Versatile’s rise has been fairly rapid, and though they are technically hip-hop, they are just as likely to appeal to dance fans. It’s got a bit of novelty appeal, to be fair, and it’s not an act I’d compare to some of the other Irish big hitters, such as Jafaris, Rejjie Snow, Kojaque, Soule, and Rusangano Family. Versatile could easily have sold out two shows here, though, and there’s not many acts you could say that about. Both Cyprus Avenue and Dali have parties afterwards, with Xero and Mona Lxsa spinning in Cyprus, while the Cutting Heads collective take over Dali, with Jus Me and Rostah.
Saturday is big at the Marquee. The one-day event is a house gig, with Gorgon City and Sonny Fodera being joined by Route 94 and Waze and Odyssey (replacing Duke Dumont). Most of these acts are familiar to Cork clubbers, but having them on one show together makes an enticing prospect, and, again, it’s good to have more dance and electronic acts at the Marquee, which is aimed more at the older crowd.
Again, the kick-on from this event should help liven up the city afterwards, and there’s already lots on in Cork this weekend, including Taboo, in Dali, with Kidjack, while Route 94 themselves play late night in Cyprus, too.

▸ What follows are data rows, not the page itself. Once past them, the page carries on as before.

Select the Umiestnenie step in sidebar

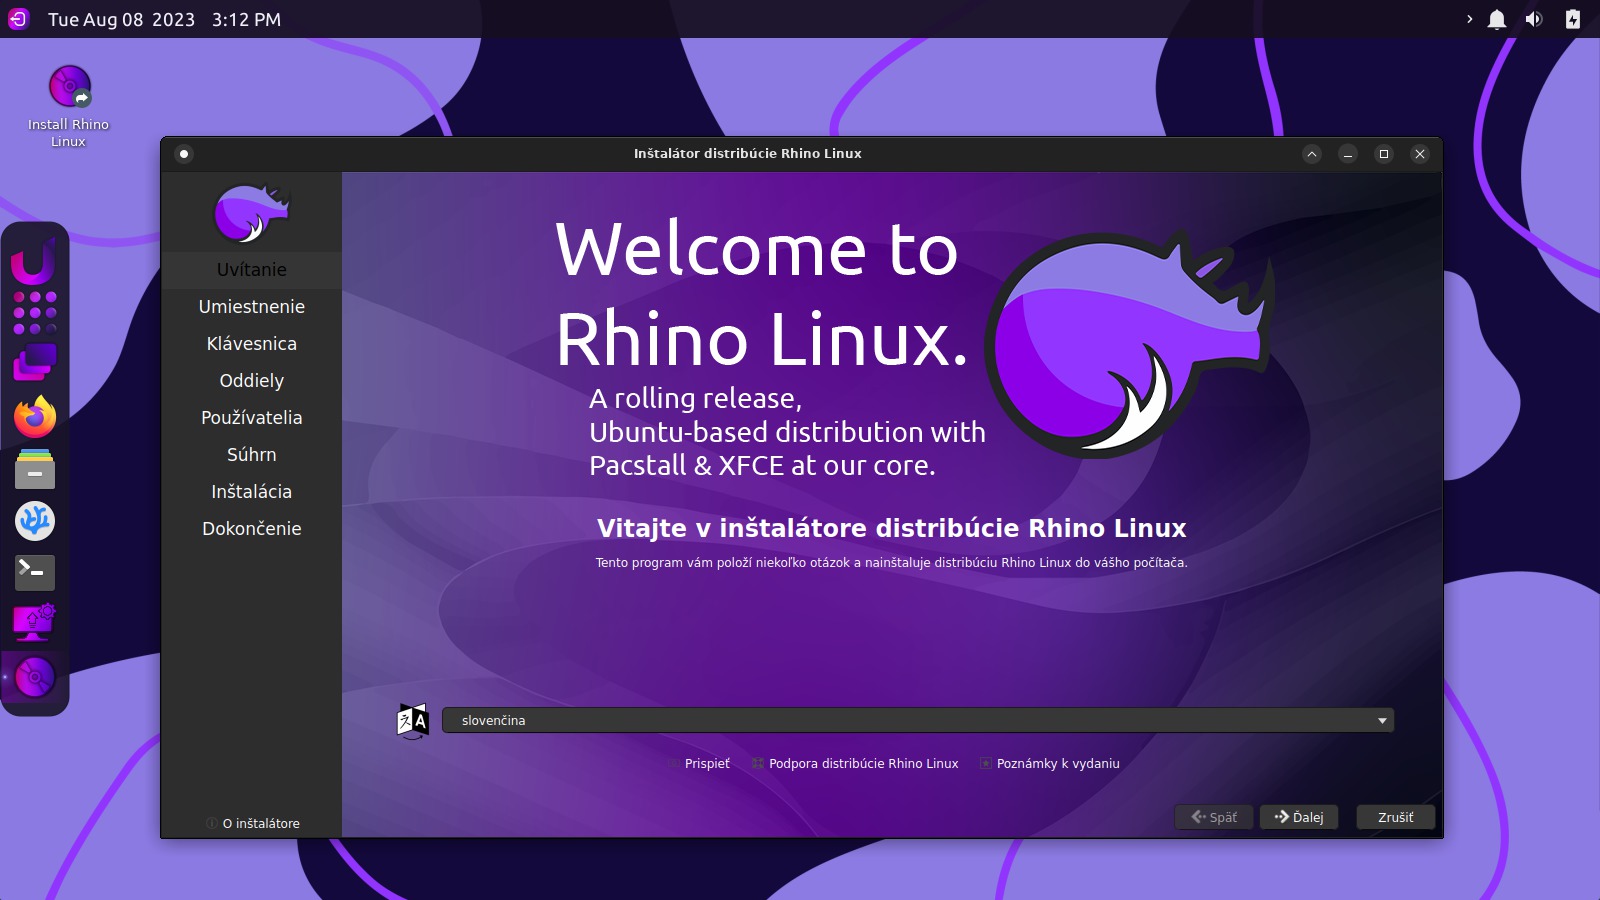coord(252,307)
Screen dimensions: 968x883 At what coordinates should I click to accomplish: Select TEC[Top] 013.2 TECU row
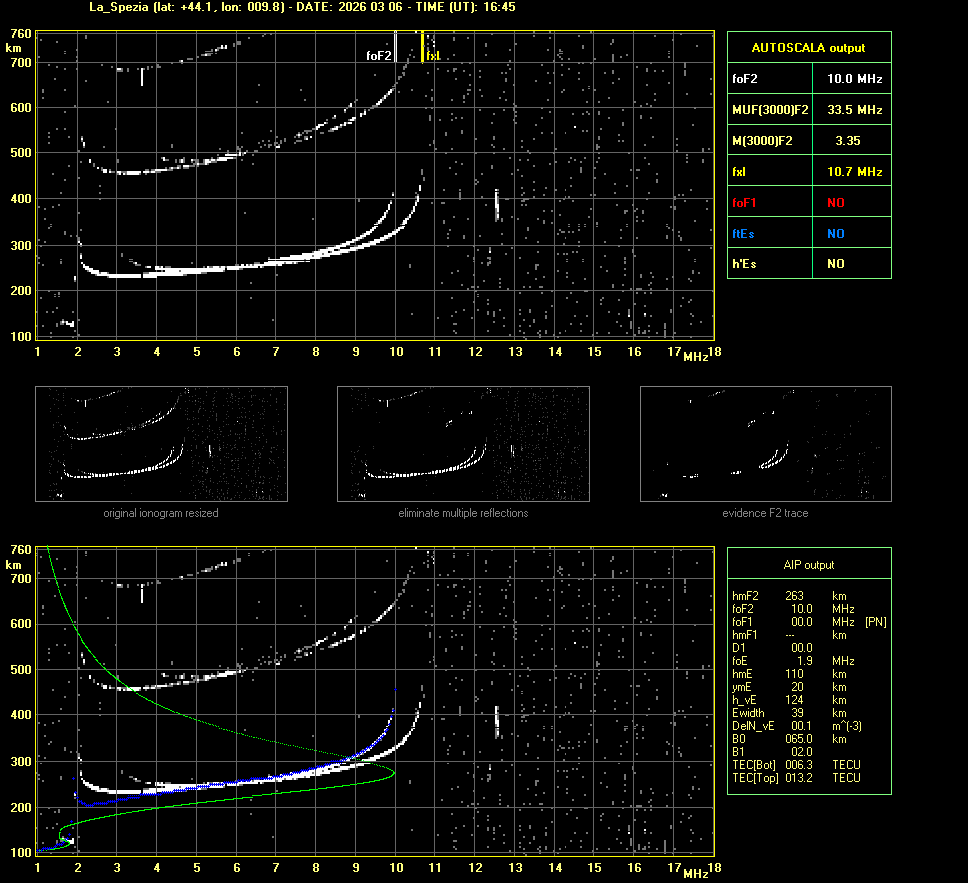(797, 778)
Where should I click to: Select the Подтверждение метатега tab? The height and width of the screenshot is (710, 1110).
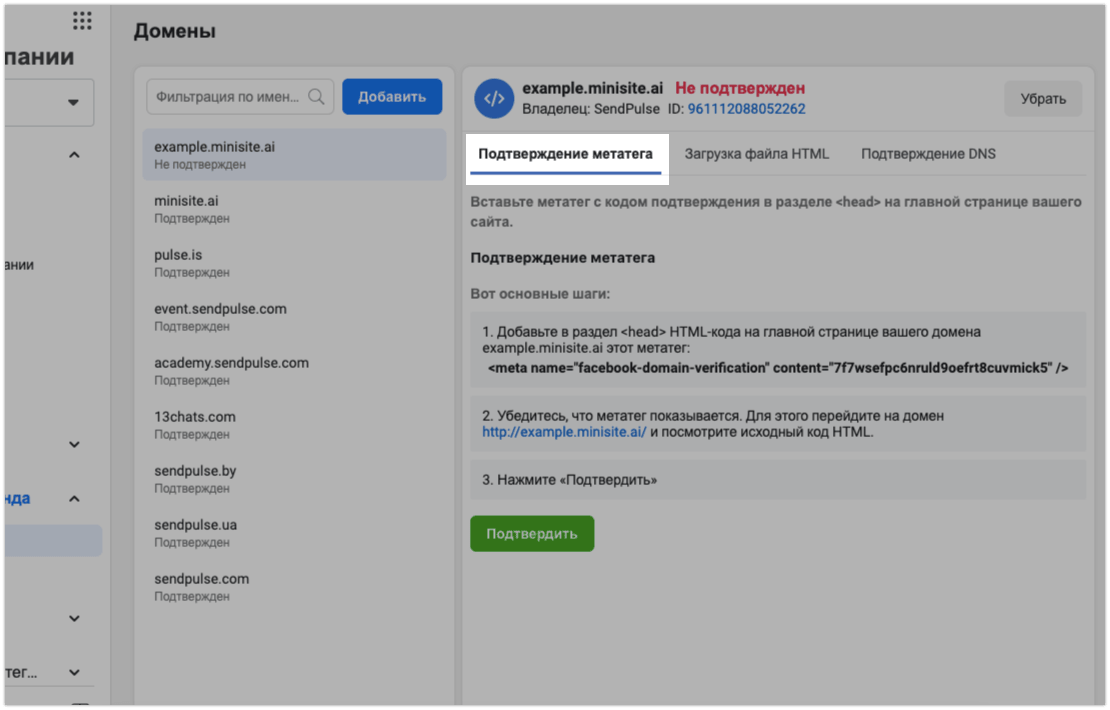(x=565, y=154)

The Musgrave Park series of gigs is gonna really ramp-up things in Cork this week. Starting last Thursday, with George Ezra, Cork will also host Liam Gallagher and Hozier in the next seven days, which will further consolidate the buzz around the place. Again, the one that should interest my regular readers is the Lauryn Hill show, next Wednesday. The legendary soul and R&B singer is one of the most important artists of the last 30 years, and though her peak only lasted a few years, her legacy remains very important.
When Hill initially emerged, with the Fugees, she was already being encouraged to go solo, but their mega-selling album, The Score, was a big riposte to their critics. Her own relationship with Wyclef, in particular, broke down, and after she became a mother, her eagerly awaited solo debut, The Miseducation of Lauryn Hill, was created against a different backdrop. Even then, Hill was uncomfortable with the music industry, and particularly didn’t enjoy being pressurised to look or sound a certain way. The solo album was massively popular and the world embraced her vision, but subsequently failed to understand that she wanted to go a different path.
Hill remains a misunderstood artist, but a great one, and her show in Dublin in November was excellent. Let’s hope she brings the good vibes to Cork next Wednesday. Our Old School party will be hosting an after-show in Cyprus Avenue and the Hot Sauce dance crew will be joining myself and Ciara Ryan, once again.
Finally, don’t forget the Cork Midsummer Festival, in particular the visit of last week’s guest, Linton Kwesi Johnson, who reads in Live at St Luke’s tomorrow evening, as part of Crosstown Drift.